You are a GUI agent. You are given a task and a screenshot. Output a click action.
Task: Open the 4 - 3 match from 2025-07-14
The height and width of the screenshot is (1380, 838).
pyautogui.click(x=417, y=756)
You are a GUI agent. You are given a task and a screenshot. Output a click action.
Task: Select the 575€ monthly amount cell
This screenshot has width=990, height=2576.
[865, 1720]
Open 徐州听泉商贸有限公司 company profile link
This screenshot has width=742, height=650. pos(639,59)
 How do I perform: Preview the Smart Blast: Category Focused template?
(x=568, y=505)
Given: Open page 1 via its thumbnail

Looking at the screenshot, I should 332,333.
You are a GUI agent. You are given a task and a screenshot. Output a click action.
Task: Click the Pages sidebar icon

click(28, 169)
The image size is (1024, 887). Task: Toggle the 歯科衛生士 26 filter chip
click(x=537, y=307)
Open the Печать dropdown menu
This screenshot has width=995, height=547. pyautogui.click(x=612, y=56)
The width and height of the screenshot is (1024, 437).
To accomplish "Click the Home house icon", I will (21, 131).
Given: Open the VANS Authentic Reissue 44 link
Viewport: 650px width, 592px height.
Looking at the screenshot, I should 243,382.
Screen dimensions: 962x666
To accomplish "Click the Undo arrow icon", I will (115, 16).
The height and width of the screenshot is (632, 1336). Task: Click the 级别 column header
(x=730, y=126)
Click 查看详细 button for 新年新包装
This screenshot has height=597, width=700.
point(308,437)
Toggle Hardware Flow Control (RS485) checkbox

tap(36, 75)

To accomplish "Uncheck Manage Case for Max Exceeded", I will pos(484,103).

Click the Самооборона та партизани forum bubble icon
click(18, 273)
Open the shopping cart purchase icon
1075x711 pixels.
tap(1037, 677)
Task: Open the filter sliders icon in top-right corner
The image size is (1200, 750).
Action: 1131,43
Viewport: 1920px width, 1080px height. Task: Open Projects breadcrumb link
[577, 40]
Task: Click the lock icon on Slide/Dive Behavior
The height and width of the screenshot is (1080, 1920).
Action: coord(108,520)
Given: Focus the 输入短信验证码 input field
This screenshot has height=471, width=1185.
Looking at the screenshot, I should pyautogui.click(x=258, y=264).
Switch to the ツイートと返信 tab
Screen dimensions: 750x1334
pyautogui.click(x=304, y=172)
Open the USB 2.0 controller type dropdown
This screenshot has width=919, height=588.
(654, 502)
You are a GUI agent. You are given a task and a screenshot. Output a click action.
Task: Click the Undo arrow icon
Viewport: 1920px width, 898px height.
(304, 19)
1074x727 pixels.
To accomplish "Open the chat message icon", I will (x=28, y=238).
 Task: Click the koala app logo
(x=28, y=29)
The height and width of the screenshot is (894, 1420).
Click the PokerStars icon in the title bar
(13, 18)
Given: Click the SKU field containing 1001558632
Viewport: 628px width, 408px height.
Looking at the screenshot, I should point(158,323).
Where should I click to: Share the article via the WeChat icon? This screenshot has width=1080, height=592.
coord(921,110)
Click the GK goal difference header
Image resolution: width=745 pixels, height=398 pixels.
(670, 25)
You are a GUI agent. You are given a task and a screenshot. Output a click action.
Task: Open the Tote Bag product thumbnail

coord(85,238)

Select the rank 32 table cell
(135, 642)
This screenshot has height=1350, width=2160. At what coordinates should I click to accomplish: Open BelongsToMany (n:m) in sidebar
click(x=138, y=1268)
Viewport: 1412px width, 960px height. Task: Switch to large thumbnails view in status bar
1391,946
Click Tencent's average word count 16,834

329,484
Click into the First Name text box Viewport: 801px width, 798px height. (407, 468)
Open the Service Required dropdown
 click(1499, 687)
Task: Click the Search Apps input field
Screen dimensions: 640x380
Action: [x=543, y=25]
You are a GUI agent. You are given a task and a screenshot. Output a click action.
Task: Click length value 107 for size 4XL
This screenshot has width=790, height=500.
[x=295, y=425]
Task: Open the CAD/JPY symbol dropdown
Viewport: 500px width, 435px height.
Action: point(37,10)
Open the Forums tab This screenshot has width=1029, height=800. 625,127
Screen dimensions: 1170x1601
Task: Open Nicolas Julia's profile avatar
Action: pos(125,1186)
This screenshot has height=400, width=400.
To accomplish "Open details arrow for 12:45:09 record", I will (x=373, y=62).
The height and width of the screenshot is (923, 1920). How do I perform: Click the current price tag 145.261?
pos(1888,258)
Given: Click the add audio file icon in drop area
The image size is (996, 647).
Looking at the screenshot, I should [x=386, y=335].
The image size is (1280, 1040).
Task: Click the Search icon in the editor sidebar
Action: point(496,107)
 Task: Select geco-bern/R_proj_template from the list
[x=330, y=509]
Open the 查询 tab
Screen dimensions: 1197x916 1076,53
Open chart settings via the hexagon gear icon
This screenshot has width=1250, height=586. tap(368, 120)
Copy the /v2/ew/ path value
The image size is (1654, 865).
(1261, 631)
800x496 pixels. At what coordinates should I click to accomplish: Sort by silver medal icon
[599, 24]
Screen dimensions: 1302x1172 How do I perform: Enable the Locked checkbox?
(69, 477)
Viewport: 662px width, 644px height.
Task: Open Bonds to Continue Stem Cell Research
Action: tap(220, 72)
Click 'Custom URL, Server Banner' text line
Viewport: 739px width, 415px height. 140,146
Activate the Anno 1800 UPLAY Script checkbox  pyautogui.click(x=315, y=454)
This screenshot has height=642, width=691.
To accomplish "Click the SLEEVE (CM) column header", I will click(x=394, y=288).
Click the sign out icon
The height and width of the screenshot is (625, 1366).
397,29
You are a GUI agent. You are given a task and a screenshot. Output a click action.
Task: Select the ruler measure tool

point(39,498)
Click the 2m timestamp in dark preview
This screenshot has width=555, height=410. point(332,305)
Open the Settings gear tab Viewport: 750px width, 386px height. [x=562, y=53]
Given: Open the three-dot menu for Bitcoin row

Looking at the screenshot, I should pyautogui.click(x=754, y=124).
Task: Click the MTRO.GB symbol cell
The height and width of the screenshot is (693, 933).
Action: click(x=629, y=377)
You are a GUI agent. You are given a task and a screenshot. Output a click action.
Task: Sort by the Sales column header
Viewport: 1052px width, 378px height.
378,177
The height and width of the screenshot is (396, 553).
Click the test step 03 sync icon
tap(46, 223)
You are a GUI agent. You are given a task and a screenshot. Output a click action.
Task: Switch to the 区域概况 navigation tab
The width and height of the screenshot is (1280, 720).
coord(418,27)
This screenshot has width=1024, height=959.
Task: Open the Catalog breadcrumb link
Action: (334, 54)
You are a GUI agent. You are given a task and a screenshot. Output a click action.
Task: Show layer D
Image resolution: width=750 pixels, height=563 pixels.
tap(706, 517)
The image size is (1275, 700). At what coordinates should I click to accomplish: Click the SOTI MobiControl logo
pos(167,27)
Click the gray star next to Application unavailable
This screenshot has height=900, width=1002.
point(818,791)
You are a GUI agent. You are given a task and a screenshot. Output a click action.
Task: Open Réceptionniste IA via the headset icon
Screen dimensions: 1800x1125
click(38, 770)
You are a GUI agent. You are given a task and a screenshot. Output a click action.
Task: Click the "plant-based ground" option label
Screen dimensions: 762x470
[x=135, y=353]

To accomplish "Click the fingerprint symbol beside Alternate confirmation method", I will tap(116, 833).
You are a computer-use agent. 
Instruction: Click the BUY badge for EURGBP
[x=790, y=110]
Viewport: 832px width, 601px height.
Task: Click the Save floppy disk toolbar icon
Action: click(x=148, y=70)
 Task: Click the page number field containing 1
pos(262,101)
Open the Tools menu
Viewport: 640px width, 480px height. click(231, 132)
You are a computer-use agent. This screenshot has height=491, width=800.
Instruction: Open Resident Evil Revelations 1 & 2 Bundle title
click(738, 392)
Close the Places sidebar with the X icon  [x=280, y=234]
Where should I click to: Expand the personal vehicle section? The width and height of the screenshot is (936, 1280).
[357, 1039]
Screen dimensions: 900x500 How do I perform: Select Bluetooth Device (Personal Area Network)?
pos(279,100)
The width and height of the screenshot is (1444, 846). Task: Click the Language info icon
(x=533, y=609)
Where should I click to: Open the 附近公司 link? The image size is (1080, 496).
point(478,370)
* * *
Above are the records; report each line in them that includes the word "arrow".

To accomplish "Click the Undo arrow icon", I will (115, 16).
Task: Click the Undo arrow icon
To accomplish "Open details arrow for 12:45:09 record", I will (x=373, y=62).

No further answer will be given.